SAVER (Single-cell Analysis Via Expression Recovery) implements a regularized regression prediction and empirical Bayes method to recover the true gene expression profile in noisy and sparse single-cell RNA-seq data.
April 25, 2018
- Version 1.0.0 released
- First official release
February 28, 2018
- Version 0.4.0 released
- Implemented faster version of SAVER which is 20-30x faster
- No longer necessary to specify
parallel=TRUE
- Implemented progress bar
January 29, 2018
- Version 0.3.1 released.
September 19, 2017
- Version 0.3.0 released.
August 13, 2017
- Version 0.2.2 released.
You can install the most recent updates of SAVER from github with:
# install.packages("devtools")
devtools::install_github("mohuangx/SAVER")
To install the stable release of SAVER:
# install.packages("devtools")
devtools::install_github("mohuangx/SAVER@*release")

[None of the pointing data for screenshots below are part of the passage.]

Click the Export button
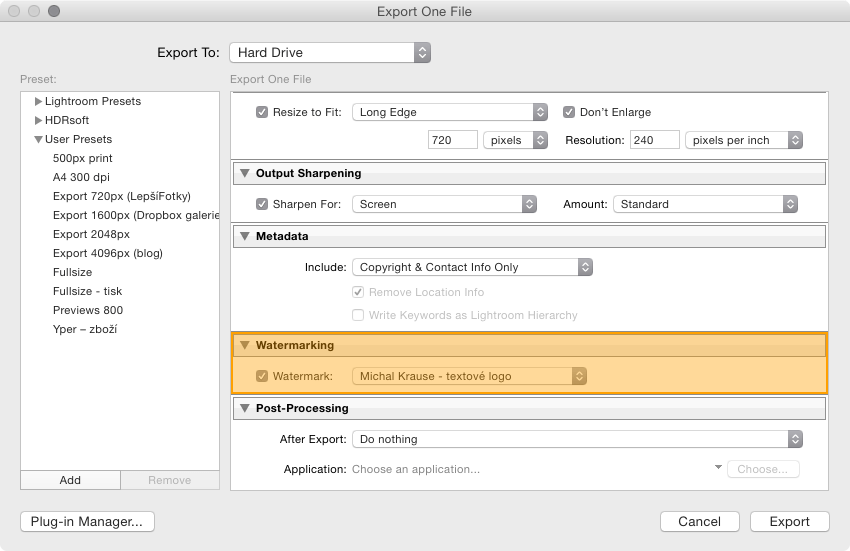 pos(790,522)
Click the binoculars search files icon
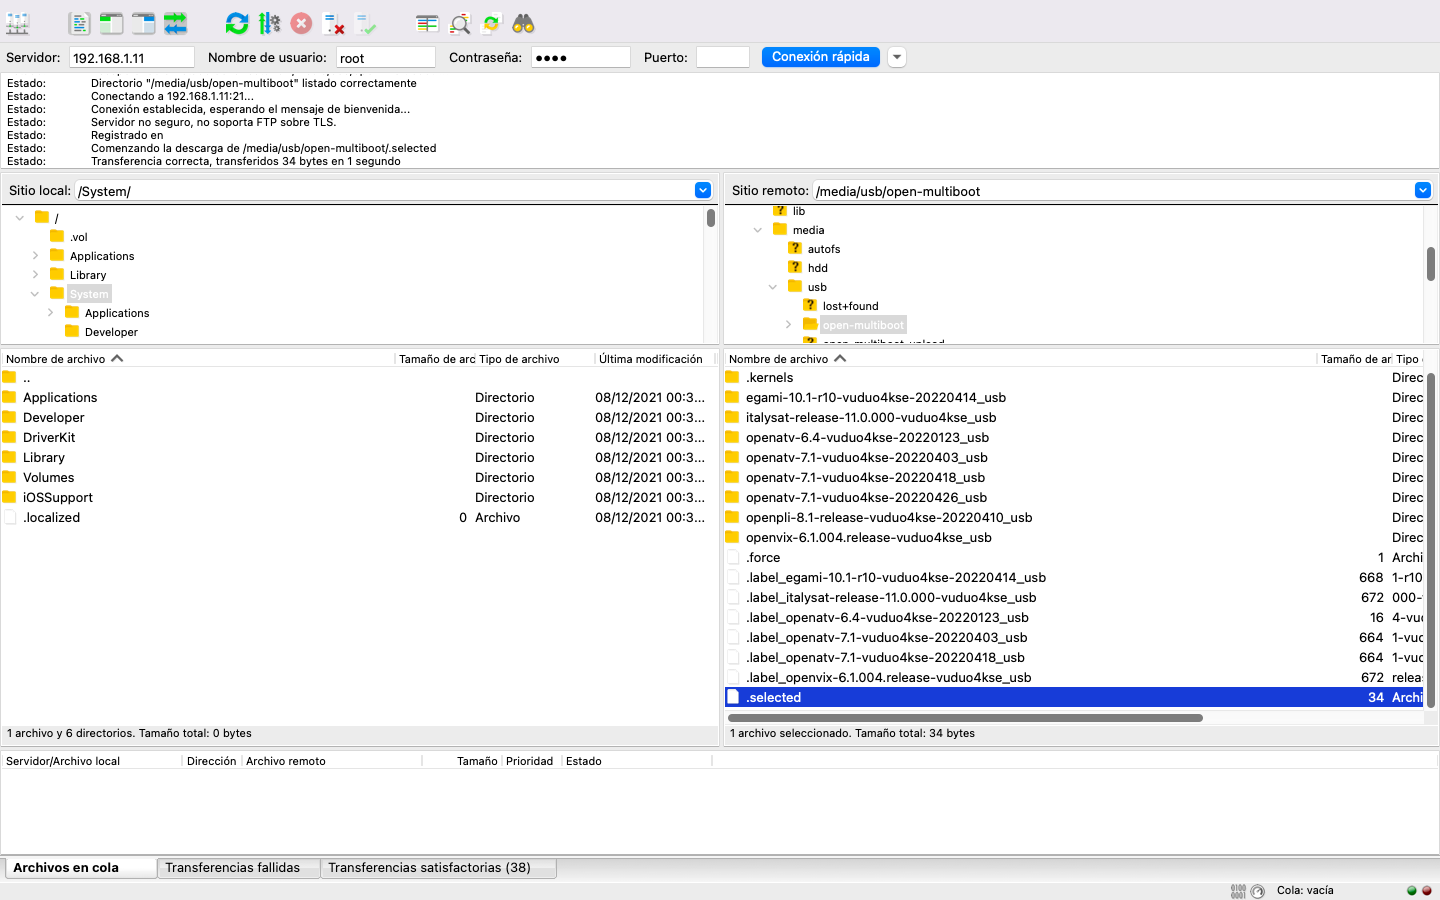1440x900 pixels. [523, 23]
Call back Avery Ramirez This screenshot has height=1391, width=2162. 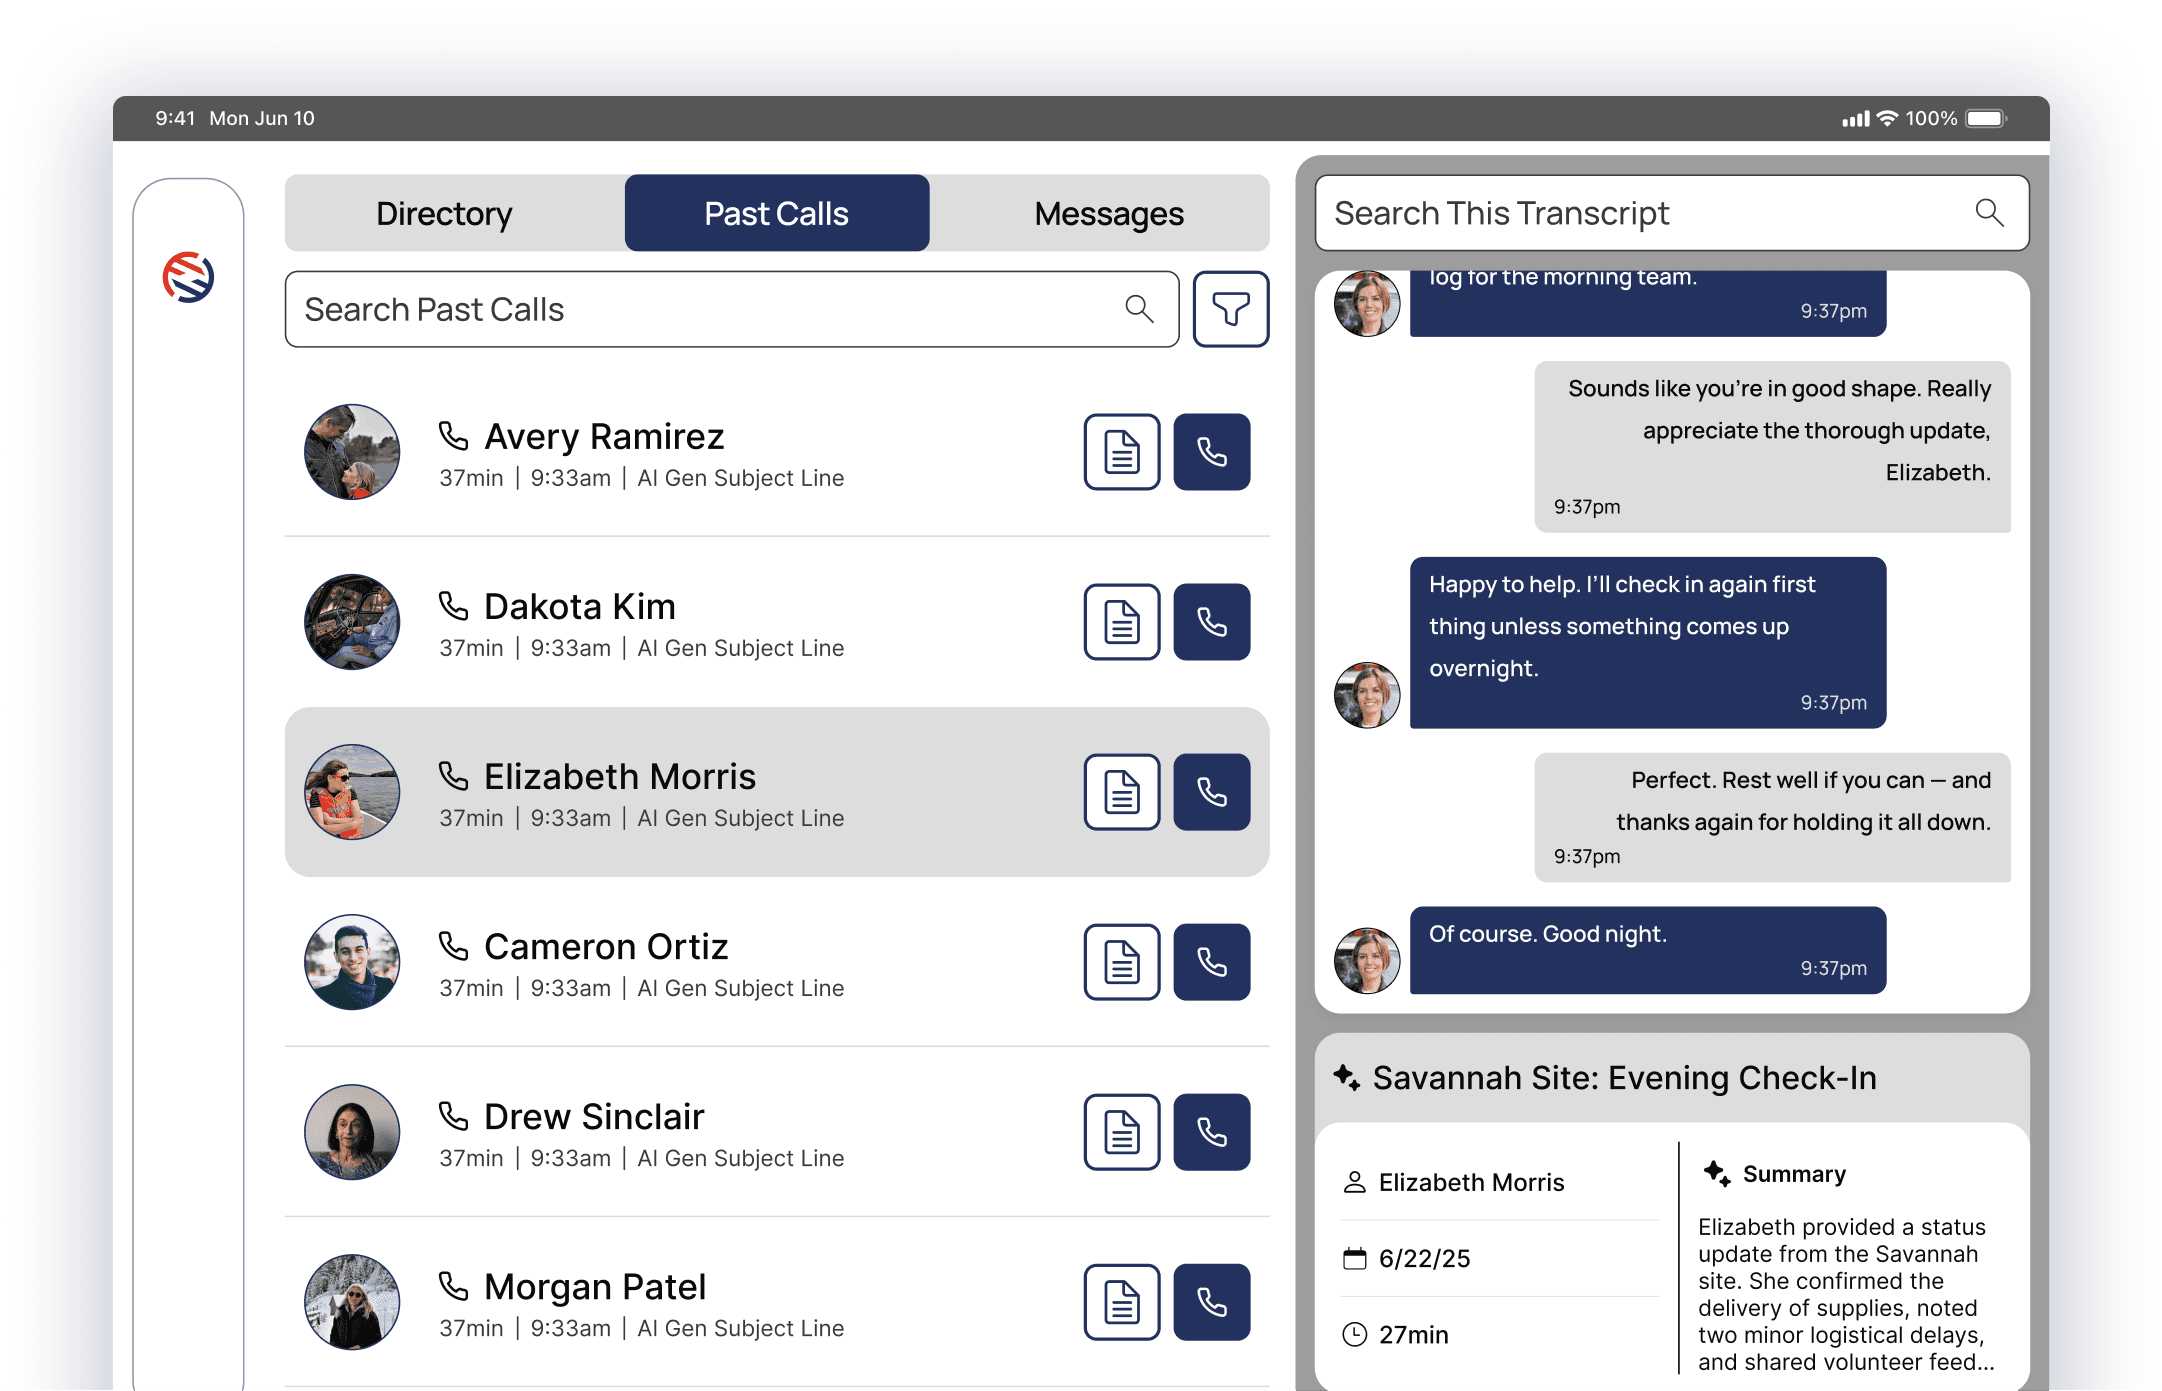click(1211, 452)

We will demonstrate the saver
function using the linnarsson
dataset.
data("linnarsson")
# predictions for top 5 highly expressed genes
saver1 <- saver(linnarsson, npred = 5)
# predictions for certain genes
genes <- c("Thy1", "Mbp", "Stim2", "Psmc6", "Rps19")
genes.ind <- which(rownames(linnarsson) %in% genes)

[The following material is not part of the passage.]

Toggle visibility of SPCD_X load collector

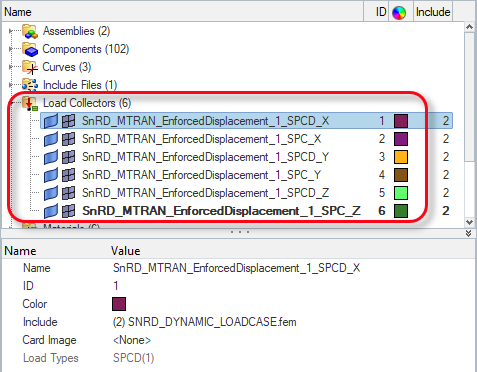(51, 121)
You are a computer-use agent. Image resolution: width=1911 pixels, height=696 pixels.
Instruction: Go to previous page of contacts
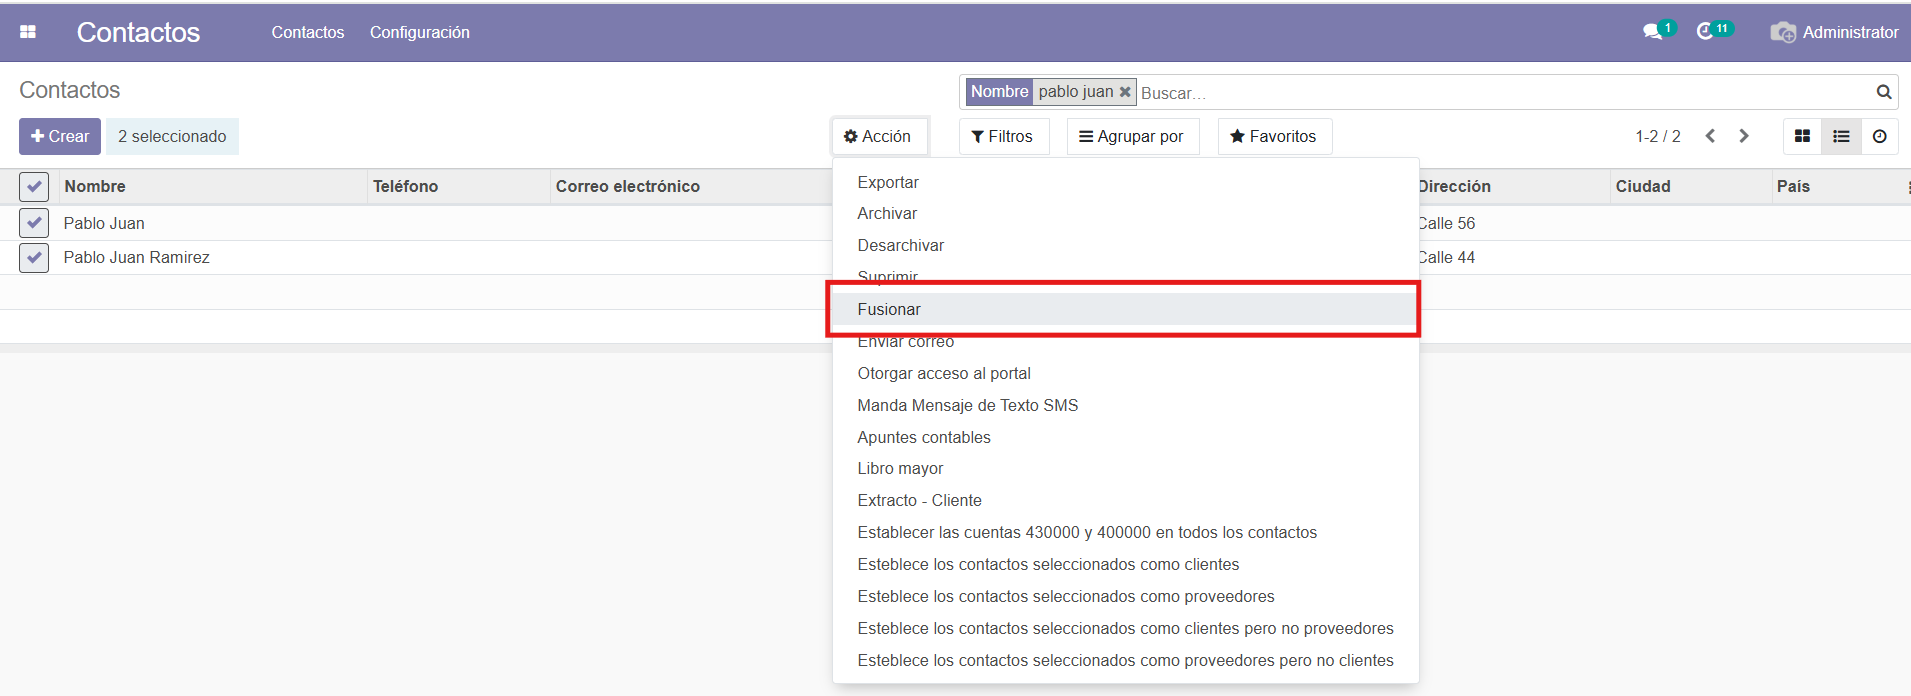(1710, 136)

saver2 <- saver(linnarsson, pred.genes = genes.ind)
# only return output for predicted genes
saver3 <- saver(linnarsson, pred.genes = genes.ind, pred.genes.only = TRUE)

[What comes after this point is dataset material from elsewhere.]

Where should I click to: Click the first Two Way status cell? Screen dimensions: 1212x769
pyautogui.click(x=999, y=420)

# run predictions for all genes
saver4 <- saver(linnarsson)
# run in parallel
library(doParallel)
cl <- makeCluster(4, outfile = "")
registerDoParallel(cl)
saver5 <- saver(linnarsson)
stopCluster(cl)
Recovered normalized expression estimates are stored in the estimate
element of the returned saver
object.
Library-size normalization is performed by default. If the input expression matrix is already normalized or normalization is not desired, use the option size.factor = 1
. A vector of other size factors can also be assigned to the size.factor
argument.
Running SAVER on large datasets may run into memory issues, especially when parallelized across cores where each core has limited memory. One solution would be to register a parallel backend using SOCK or MPI to parallelize across nodes. Another solution would be to split the genes into multiple runs using pred.genes
and pred.genes.only
. For example, say we have a dataset x
with 10,000 genes. We can split this up into 4 runs on different machines and combine using the combine.saver
function:
saver1 <- saver(x, pred.genes = 1:2500, pred.genes.only = TRUE)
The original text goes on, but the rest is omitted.